Courtisane.

Playing is my new verb, and this category includes my
obsession with makeup. My new toy is Laura Mercier’s Courtisane, a rose-peach
lipstick imbued with fine gold shimmer. It makes my lips look lush, although it
does not taste good with Curly Tops.

I
did contemplate a career as a courtesan, back in high school. It was right up
there with astronaut, quantum physicist and mad chemist. “A woman prostitute,
especially one whose clients are members of a royal court or men of high
standing.” Last night, chatting with a self-admitted braindead friend, I said,
“My ambition is to be a kept woman and saunter out of Rustan’s at 2 in the
afternoon with shopping bags and nothing much else to do.”

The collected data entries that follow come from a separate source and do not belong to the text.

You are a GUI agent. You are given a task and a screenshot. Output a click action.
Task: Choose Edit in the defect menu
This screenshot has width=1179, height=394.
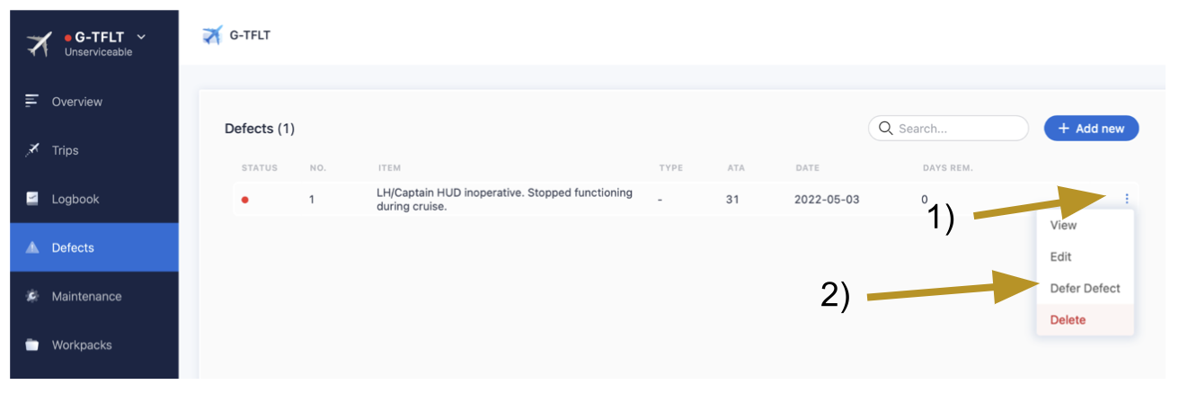tap(1060, 256)
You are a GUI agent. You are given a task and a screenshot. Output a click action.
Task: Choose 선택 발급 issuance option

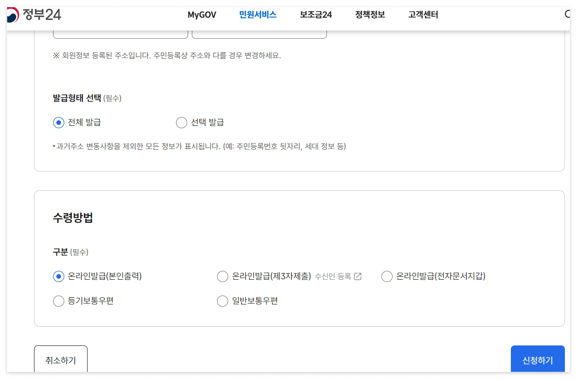182,122
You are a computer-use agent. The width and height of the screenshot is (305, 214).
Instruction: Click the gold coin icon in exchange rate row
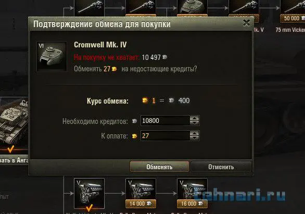(145, 100)
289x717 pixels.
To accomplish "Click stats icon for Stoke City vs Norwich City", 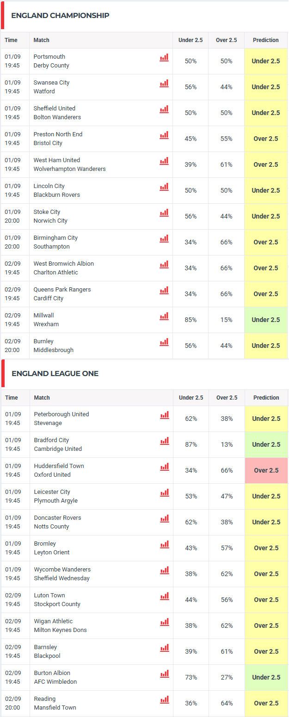I will (x=164, y=213).
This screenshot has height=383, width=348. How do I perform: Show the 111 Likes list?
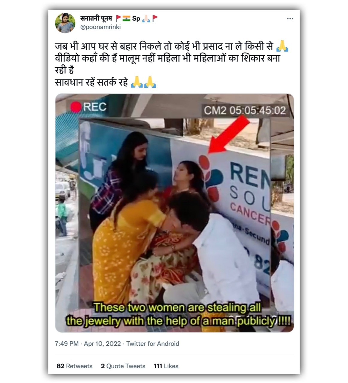[166, 366]
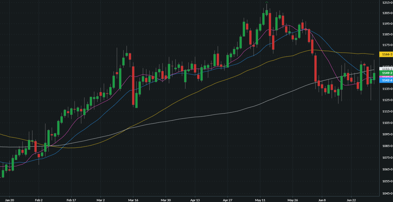Select the Apr 27 date label
Screen dimensions: 393x202
click(227, 200)
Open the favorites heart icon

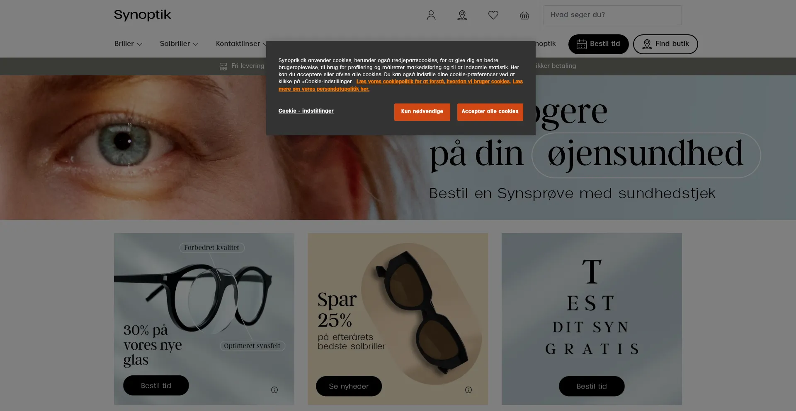point(493,15)
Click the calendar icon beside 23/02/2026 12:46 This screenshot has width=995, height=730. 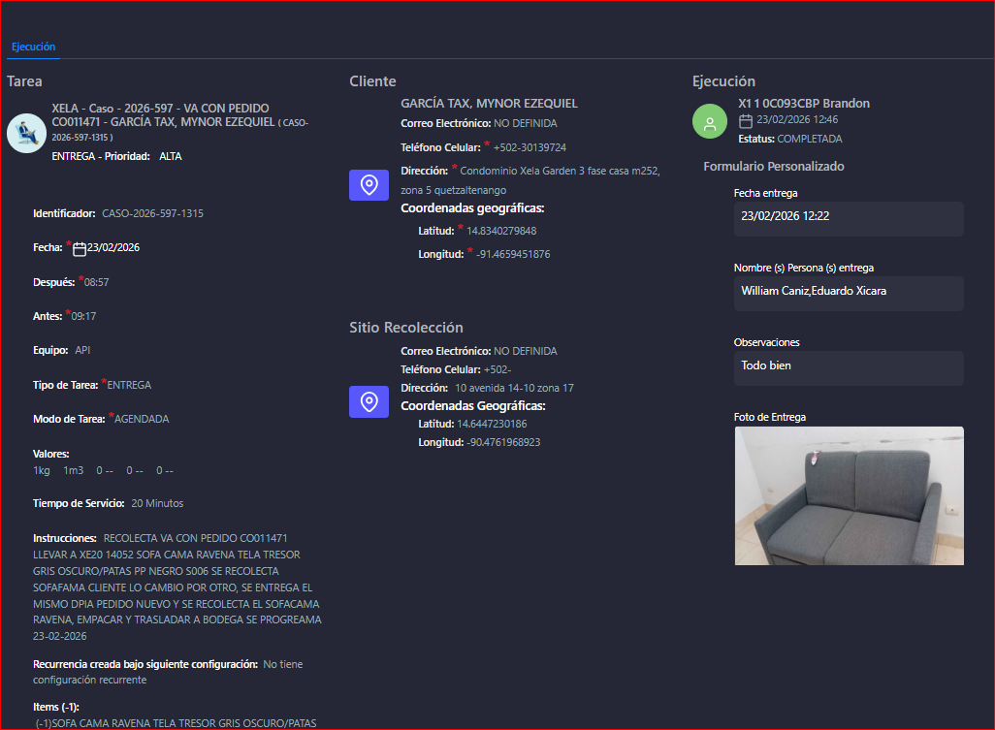746,121
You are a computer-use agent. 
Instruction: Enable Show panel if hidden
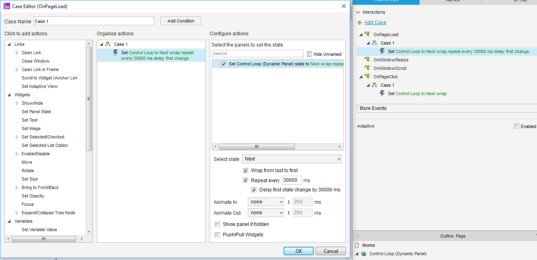coord(218,224)
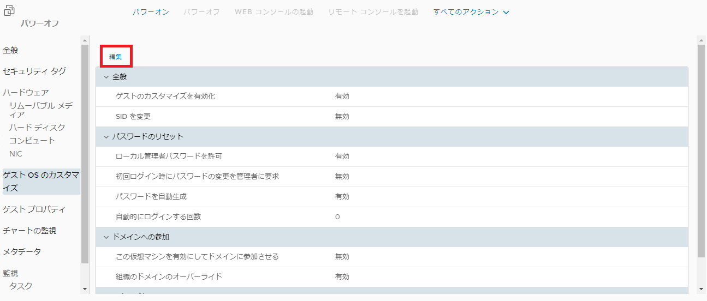Click the virtual machine icon above パワーオフ status
707x301 pixels.
pyautogui.click(x=9, y=10)
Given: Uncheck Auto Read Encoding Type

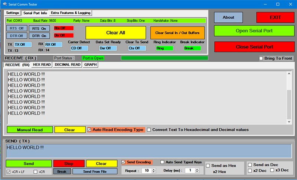Looking at the screenshot, I should (x=89, y=130).
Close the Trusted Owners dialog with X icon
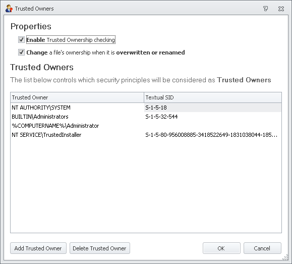 coord(281,9)
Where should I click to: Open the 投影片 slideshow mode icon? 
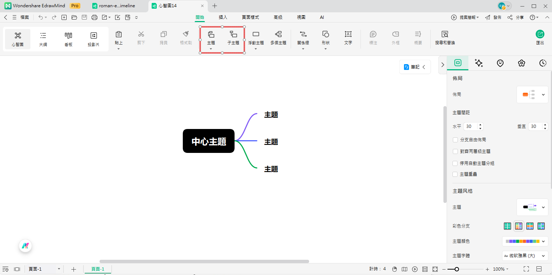click(x=93, y=38)
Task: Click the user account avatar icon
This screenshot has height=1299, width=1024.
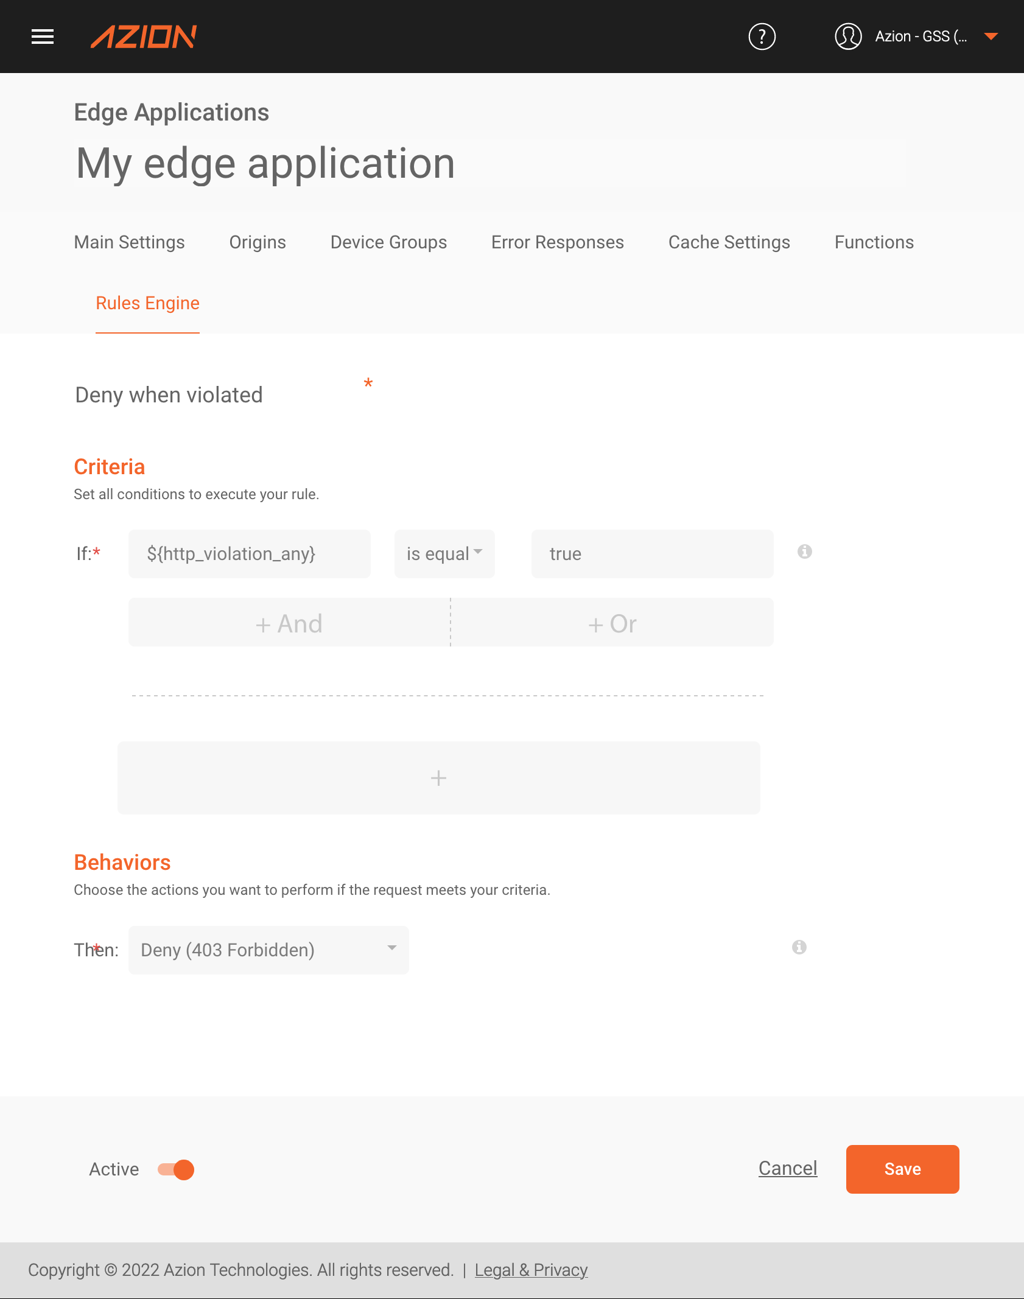Action: [x=848, y=37]
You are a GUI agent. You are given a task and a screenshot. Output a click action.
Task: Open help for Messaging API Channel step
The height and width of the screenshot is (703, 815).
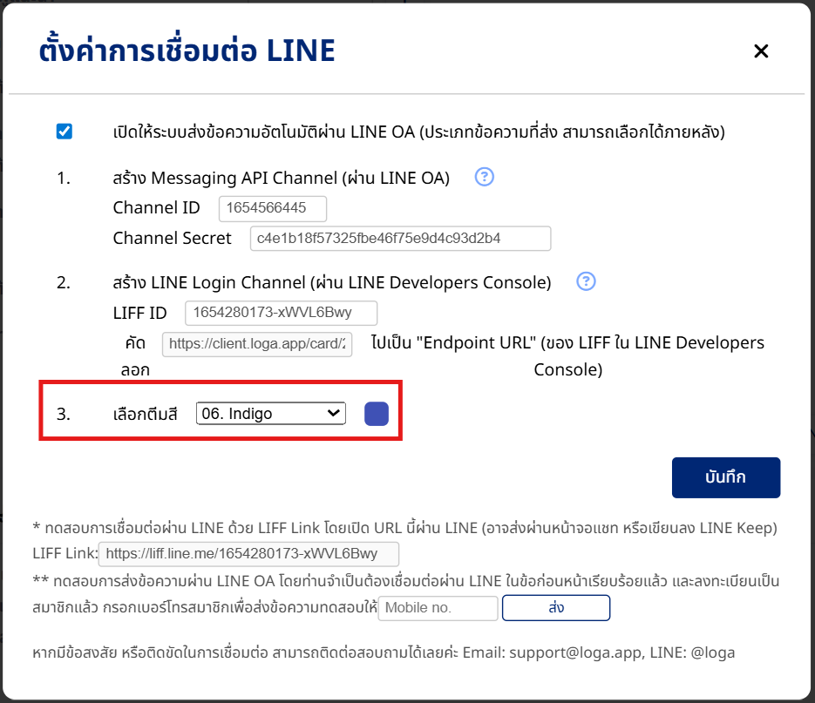[x=485, y=177]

Even the synonyms for courtesan sound
salacious and knowing, a wink in a noun: hetaera, doxy, odalisque,
paramour.

Phryne, a hetaera in Athens,
offered to rebuild the walls of Thebes as long as the city inscribed the walls
with “Destroyed by Alexander, restored by Phryne the hetaera.” The Thebans said,
um, it’s okay, no thanks. Bill Clinton knew better. He appointed Pamela Harriman
ambassador to France.

When Pamela Harriman died in 1997, the French awarded
her the Legion of Honor. It was a compliment of the highest order, for a woman
whose life was the tender, beautiful, skilled manipulation of
power.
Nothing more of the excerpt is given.